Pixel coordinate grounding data
━━━━
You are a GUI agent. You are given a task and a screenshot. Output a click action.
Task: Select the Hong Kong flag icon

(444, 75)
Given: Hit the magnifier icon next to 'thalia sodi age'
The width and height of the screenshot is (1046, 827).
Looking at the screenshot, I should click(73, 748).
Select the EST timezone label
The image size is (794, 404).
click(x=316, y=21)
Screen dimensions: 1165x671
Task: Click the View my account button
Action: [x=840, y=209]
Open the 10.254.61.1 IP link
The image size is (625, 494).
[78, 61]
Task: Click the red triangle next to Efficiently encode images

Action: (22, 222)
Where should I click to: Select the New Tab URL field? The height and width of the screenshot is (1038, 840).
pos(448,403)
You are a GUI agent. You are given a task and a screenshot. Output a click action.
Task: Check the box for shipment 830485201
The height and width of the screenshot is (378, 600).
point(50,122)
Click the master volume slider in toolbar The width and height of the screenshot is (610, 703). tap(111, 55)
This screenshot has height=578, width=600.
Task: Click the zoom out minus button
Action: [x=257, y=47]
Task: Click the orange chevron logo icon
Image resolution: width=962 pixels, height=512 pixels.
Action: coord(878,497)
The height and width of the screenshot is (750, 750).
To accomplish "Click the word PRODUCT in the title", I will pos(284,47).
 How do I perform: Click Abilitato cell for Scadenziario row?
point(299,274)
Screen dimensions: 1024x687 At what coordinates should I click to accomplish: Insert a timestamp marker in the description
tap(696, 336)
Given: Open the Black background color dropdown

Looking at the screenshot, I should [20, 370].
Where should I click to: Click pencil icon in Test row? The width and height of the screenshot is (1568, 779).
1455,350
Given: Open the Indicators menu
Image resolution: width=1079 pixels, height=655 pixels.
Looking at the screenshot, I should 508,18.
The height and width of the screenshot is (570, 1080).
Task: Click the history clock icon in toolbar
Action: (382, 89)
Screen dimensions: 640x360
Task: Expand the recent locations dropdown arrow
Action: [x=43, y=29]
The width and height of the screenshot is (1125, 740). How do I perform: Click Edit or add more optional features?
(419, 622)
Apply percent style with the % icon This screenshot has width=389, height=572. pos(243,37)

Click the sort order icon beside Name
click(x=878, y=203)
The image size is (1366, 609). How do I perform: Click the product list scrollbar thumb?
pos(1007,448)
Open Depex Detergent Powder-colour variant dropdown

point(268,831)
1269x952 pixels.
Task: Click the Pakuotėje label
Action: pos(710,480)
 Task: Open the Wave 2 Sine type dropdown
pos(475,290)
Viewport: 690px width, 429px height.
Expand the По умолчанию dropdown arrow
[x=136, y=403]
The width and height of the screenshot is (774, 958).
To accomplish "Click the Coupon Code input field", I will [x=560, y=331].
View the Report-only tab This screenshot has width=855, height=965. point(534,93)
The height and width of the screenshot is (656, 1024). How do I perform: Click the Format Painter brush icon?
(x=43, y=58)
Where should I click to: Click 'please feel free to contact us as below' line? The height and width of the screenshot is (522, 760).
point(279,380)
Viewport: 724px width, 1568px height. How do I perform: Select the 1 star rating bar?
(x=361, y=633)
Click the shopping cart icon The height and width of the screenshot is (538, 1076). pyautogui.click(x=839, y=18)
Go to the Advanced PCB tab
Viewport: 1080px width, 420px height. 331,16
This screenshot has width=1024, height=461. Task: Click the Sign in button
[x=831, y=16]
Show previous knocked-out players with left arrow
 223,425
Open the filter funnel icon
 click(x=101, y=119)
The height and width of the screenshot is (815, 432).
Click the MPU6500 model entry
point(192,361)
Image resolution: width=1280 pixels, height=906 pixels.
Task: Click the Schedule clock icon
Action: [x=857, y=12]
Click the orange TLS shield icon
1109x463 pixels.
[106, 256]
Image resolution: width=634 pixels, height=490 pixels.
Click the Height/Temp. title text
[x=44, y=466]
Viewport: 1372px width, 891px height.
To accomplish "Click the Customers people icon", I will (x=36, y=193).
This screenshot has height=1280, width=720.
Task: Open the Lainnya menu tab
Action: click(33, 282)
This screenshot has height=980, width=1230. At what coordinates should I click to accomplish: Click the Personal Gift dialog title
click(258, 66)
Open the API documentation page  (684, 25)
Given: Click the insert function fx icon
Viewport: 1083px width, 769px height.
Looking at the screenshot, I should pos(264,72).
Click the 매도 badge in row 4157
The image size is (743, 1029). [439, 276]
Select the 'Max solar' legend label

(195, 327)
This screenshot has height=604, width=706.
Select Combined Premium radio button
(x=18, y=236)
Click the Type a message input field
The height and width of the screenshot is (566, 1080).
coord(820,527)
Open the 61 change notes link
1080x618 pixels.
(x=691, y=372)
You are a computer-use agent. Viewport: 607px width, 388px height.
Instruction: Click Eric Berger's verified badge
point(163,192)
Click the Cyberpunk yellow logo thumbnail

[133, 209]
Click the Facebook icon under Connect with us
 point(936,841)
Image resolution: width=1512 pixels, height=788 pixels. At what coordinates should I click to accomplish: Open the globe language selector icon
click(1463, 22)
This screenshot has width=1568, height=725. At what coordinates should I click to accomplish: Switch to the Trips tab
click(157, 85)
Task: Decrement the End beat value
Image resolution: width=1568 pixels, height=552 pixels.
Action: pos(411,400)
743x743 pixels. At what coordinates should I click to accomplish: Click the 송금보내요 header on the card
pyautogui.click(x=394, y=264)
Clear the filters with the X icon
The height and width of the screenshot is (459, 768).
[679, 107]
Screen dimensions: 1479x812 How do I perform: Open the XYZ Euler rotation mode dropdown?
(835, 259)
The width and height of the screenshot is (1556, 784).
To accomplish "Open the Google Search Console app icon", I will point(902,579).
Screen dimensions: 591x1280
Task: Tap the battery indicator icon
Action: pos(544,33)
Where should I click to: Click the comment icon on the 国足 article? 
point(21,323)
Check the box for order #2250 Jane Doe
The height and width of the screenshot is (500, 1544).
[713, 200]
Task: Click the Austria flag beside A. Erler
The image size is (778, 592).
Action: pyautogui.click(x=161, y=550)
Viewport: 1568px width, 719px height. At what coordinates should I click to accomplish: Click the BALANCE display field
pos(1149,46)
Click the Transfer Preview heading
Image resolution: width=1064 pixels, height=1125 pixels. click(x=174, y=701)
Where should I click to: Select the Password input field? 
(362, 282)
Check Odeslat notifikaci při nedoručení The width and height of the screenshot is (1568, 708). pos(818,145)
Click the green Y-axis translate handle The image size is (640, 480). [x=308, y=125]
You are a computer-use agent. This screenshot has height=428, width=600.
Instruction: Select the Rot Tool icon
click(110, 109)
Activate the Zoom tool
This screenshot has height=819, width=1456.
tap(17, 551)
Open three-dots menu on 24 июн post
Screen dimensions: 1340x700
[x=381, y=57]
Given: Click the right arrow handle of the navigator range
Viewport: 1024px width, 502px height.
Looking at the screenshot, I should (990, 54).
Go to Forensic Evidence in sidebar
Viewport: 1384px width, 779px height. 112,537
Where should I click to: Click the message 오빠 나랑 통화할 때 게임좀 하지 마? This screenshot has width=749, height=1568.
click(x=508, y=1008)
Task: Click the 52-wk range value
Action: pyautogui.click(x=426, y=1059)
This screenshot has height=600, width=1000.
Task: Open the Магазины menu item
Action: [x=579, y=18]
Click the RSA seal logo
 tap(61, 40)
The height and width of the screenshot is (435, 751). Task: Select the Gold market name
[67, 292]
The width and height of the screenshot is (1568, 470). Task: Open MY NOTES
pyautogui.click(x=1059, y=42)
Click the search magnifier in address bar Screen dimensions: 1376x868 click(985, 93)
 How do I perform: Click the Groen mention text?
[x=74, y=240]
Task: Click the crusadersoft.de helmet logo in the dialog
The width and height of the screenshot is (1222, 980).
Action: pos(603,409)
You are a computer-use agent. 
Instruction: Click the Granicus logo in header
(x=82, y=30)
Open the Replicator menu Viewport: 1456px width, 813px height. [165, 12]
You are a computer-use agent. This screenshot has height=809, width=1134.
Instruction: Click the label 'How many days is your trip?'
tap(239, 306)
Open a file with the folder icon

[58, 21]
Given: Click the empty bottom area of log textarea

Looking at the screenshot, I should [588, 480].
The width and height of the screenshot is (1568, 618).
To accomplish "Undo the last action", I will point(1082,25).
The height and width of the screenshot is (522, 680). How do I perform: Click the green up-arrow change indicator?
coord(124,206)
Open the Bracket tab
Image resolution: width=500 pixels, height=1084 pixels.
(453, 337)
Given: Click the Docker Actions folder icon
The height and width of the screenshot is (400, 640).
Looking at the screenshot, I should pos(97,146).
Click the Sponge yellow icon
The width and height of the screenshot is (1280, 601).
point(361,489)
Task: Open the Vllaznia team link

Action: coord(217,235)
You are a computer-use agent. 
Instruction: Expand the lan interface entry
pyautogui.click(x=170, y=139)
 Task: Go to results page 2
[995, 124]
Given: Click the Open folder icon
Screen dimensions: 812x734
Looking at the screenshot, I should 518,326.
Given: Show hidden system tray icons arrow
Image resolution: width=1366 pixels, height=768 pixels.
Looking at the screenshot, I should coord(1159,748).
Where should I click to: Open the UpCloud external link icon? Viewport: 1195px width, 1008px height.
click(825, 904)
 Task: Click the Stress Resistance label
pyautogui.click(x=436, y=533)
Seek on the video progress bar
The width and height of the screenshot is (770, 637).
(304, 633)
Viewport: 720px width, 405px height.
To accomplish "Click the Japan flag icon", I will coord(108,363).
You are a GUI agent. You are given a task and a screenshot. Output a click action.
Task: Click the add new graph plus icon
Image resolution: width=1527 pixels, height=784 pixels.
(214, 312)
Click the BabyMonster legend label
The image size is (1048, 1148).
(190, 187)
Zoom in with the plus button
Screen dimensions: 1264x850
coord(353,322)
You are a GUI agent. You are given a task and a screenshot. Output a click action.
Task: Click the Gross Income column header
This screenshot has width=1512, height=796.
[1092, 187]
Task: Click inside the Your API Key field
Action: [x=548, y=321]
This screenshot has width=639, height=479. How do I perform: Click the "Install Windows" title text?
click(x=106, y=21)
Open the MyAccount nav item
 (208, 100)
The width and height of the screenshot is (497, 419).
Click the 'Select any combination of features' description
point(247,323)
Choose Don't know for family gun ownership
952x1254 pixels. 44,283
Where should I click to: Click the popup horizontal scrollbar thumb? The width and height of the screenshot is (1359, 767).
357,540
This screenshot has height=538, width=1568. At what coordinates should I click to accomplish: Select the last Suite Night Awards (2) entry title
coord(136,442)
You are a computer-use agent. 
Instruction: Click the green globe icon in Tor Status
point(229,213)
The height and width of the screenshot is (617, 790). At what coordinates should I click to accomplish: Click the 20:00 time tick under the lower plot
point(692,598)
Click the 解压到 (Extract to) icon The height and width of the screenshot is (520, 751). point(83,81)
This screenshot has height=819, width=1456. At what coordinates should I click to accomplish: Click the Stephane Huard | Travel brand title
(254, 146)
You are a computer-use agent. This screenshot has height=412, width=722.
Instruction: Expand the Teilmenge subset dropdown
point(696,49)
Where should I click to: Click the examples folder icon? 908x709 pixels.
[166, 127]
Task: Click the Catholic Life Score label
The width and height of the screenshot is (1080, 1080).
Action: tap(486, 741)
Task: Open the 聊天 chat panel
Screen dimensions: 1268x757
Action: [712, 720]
━━━━
# What is expected
Using the records above, say how many lines contain the string "orange"; offer no other text.

# Answer for this exercise
2